Under both Social Security Disability Insurance (SSDI) and Supplemental Security Income (SSI), disability beneficiaries may return to some form of work through programs designed by the Social Security Administration (SSA).
Those receiving SSDI benefits have the right to tentatively reenter the workforce without impacting their monthly benefit through SSA’s Trial Work Period (TWP). This 9 (non-consecutive) month program allows a beneficiary of SSDI to return to work and receive both income and monthly SSDI benefits. Following a Trial Work Period beneficiaries can continue to work for 36-months under an Extend Period of Eligibility. This period, however, does have an income cap each month, and if the beneficiary exceeds this cap than their benefit will be revoked for that month.
SSI beneficiaries may also reenter the workforce, but those who do should be cautious about the impact that will have on their monthly benefits. Those who work while receiving SSI do not have a Trial Work Period and will see an immediate decline in benefits while working.
Trial Work Period
During this period a beneficiary will continue to receive their full monthly benefit regardless of how high their earnings are. This allows a SSDI recipient to test their ability to work without having to worry that it will impact their benefits. The Trial Work Period is counted as any 9-months where beneficiary earns $850 or more. If a beneficiary earns under this amount then SSA does not count the month as a Trial Work Period service month. This means that the 9-month period does not have to be consecutive. The beneficiary must inform the Social Security Administration of their earnings each month that they work so that SSA can accurately assess which months count as a Trial Work Period service month. Failure to inform SSA could lead to a revocation of benefits or SSA counting a month as a service month even when the beneficiary earns under $850.
Extended Period of Eligibility
This is a 36-month period following the Trial Work Period where SSDI recipients will continue to receive full benefits every month as long as the recipient earnings are under the “substantial gainful activity” (SGA) threshold. In 2019, SGA is $1,220 a month, but each year this number is subject to adjustment. SSA determines if a beneficiary is eligible for a benefit check on a month-to-month basis during this period. If a recipient earns above the SGA amount in a given month than they will lose that month’s entire benefit. After the 36th month, when the period is over, those who earn over the SGA threshold will have their SSDI benefits canceled entirely.
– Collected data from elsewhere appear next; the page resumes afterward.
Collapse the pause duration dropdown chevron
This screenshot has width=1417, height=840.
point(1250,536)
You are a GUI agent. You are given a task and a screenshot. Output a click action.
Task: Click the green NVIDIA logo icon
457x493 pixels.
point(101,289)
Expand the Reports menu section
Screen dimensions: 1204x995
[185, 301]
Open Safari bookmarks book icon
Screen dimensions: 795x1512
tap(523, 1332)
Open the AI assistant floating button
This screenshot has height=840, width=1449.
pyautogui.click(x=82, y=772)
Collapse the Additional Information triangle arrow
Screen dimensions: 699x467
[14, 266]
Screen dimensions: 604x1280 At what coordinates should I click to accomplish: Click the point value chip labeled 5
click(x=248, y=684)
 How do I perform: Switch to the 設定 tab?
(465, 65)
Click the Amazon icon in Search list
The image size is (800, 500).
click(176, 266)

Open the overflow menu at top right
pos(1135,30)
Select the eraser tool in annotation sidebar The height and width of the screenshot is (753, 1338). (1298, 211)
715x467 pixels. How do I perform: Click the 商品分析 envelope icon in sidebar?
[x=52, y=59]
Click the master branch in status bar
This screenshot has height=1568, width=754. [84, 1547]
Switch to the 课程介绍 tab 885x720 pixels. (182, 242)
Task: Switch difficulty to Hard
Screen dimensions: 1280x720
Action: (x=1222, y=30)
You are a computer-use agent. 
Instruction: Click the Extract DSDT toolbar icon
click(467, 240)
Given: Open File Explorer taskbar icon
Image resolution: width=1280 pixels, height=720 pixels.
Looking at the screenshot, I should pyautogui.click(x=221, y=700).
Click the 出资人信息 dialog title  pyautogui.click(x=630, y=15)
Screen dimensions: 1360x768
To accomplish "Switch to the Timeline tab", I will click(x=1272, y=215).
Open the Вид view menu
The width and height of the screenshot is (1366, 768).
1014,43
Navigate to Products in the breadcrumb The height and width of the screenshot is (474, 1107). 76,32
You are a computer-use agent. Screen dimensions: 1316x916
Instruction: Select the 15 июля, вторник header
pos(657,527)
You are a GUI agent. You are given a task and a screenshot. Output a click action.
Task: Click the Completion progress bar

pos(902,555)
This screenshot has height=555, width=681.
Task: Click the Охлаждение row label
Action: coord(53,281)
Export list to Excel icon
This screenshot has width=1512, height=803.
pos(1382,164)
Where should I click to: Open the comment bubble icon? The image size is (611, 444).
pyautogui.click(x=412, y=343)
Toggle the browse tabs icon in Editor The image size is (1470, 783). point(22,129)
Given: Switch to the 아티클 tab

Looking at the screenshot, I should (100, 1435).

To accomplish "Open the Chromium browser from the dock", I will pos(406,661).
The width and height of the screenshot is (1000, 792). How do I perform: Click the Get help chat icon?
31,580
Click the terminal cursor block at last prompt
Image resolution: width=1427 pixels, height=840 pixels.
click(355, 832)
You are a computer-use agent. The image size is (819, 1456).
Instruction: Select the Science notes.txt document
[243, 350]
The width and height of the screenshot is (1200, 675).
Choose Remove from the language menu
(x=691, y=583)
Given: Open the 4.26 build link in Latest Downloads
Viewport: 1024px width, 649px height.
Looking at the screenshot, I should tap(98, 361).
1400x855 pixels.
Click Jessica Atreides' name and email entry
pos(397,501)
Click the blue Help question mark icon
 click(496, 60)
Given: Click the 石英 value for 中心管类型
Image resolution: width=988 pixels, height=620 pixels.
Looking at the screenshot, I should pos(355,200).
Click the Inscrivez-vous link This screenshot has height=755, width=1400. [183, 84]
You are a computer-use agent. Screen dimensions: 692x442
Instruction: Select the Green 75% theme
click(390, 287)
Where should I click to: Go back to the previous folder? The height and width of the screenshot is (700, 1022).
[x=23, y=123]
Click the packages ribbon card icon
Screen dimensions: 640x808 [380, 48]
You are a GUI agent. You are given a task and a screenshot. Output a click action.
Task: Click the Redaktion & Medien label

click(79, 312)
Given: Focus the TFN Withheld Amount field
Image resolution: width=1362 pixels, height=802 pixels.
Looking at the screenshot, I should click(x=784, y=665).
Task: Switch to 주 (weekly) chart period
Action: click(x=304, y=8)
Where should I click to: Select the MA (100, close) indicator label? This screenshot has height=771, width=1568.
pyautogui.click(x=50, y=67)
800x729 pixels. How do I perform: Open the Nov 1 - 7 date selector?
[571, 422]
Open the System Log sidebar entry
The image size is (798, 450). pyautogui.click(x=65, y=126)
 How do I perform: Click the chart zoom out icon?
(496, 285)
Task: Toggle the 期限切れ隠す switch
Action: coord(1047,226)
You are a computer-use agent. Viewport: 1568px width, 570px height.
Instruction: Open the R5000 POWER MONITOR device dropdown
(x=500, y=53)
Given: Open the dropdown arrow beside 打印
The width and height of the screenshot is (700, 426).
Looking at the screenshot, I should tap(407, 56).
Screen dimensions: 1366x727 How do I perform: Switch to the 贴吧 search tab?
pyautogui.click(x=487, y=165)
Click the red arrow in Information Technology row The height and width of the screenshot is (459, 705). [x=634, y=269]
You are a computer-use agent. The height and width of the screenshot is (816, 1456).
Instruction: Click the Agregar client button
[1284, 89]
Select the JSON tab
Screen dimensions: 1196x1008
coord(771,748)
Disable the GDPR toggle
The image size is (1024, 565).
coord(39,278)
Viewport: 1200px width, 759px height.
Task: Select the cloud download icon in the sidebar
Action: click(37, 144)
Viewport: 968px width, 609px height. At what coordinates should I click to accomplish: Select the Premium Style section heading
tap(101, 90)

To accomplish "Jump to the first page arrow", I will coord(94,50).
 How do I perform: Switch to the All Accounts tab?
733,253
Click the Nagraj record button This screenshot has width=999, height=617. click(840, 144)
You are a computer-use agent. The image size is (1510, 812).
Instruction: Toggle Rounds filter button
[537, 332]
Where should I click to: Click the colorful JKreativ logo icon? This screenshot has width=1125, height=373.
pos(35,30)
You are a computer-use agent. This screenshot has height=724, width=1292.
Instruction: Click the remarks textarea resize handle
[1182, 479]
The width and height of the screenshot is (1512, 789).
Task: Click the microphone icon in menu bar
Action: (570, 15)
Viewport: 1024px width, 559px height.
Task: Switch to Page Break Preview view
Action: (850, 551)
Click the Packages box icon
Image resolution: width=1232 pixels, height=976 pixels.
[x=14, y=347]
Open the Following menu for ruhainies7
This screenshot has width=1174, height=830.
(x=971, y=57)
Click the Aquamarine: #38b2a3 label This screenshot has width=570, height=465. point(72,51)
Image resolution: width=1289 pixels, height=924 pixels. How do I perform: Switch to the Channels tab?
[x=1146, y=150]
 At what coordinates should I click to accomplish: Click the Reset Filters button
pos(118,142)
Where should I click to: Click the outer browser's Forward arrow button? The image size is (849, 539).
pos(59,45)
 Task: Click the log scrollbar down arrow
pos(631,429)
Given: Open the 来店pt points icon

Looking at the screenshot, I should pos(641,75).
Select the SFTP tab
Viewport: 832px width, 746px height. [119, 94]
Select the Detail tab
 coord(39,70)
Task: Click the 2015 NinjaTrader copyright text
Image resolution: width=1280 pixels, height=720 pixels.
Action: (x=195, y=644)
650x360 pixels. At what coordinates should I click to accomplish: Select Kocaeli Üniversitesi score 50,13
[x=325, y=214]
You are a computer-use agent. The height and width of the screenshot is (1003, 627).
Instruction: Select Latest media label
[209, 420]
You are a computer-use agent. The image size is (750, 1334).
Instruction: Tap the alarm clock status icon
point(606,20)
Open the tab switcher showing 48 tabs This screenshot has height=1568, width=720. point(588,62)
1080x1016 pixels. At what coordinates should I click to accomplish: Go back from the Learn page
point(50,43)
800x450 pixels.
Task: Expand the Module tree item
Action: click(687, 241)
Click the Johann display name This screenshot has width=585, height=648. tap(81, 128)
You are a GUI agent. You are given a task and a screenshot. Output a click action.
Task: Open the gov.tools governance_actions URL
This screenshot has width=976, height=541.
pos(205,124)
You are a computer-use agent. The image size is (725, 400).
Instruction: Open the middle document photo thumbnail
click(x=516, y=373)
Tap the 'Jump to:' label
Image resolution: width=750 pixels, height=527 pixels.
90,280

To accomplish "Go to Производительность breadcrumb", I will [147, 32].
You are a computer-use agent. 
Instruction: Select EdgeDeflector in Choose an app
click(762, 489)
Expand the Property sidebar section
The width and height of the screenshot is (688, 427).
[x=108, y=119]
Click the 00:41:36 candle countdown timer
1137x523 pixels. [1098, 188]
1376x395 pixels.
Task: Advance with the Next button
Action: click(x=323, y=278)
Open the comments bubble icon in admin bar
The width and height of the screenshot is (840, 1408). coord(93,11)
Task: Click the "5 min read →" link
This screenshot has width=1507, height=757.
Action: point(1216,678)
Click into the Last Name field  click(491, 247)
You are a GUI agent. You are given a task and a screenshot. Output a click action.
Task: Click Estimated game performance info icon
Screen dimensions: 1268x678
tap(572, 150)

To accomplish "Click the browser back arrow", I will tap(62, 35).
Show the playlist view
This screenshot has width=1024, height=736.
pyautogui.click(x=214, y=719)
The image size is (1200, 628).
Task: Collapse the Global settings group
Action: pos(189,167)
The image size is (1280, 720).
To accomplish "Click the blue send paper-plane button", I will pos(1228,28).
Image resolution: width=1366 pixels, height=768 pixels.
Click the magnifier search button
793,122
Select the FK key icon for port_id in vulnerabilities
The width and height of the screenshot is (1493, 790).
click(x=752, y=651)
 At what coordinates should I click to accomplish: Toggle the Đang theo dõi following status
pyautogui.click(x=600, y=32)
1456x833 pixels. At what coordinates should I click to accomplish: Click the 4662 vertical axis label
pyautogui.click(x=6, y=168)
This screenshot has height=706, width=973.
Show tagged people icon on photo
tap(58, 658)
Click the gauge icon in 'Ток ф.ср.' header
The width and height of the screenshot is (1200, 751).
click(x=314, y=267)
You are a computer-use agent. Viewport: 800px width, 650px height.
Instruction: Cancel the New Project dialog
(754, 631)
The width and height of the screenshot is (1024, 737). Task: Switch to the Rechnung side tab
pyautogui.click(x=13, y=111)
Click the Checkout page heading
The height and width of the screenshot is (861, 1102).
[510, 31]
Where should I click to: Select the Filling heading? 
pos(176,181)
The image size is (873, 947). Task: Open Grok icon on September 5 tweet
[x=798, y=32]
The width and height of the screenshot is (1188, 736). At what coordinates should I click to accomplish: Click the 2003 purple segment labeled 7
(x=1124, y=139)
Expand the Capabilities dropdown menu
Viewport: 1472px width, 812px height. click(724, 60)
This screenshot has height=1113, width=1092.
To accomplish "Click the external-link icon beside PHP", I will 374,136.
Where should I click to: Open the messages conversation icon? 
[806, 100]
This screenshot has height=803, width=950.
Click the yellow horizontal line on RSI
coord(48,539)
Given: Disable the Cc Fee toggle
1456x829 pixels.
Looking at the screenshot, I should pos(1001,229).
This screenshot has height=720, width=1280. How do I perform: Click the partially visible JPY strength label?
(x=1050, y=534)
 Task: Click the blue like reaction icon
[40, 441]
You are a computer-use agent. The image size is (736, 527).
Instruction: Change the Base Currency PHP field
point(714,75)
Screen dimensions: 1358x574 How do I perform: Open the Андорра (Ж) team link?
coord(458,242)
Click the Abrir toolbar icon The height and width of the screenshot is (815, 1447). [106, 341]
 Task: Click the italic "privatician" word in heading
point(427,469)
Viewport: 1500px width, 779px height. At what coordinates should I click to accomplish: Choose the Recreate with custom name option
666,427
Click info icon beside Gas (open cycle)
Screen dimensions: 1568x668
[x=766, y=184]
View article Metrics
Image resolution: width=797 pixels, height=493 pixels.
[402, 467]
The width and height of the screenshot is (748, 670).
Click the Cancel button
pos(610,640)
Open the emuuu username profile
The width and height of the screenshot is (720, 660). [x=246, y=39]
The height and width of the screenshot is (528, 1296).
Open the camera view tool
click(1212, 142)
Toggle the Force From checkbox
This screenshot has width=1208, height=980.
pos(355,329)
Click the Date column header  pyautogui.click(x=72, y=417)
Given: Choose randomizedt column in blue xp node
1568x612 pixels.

Those who lose their SSDI benefits by earning over the SGA threshold after the Extended Period of Eligibility have a five-year period where SSDI benefits may be reinstated. If working past the Extended Period of Eligibility results in a beneficiary losing their benefits, but then their monthly income slips below the SGA threshold, the beneficiary may file an application for expedited reinstatement. This allows SSA to reevaluate a former beneficiary’s eligibility without forcing them to submit an entirely new application. Once an application for expedited reinstatement is filed, SSA will pay the former beneficiary full benefits for six months while the application is processed. In order to deny an application of this nature, SSA must demonstrate that the beneficiary has medically improved enough to not qualify for disability since the last time they received benefits. In contrast, if this were a new application, the applicant, not SSA, would have to prove that they are medically disabled. This process allows those who have worked, but lost their benefits an opportunity to return to SSDI without the repercussions of having to apply from scratch.
Working While on SSI
As stated before, SSI does not have a Trial Work Period. Instead those who seek employment while receiving monthly SSI benefits will be subject to adjustments in the pay scale for benefits. A beneficiary will be able to receive some benefit as long as they make under SSA’s income limit for SSI. In 2018, that limit is $750 dollars. If wages in 2018 exceed $750, an SSI beneficiary would receive no SSI benefits. SSA does not count the first $85 dollars a person earns when calculating the benefit reduction. However, after a beneficiary earns $85 in a month, for every additional dollar earned, SSA deducts 50 cents from the monthly benefit.
For example, consider a beneficiary who earns exactly $500 in a month
This means that this person’s SSI benefits would be reduced by $207.50 a month. Those receiving SSI benefits should keep this in mind when attempting to return to the workforce.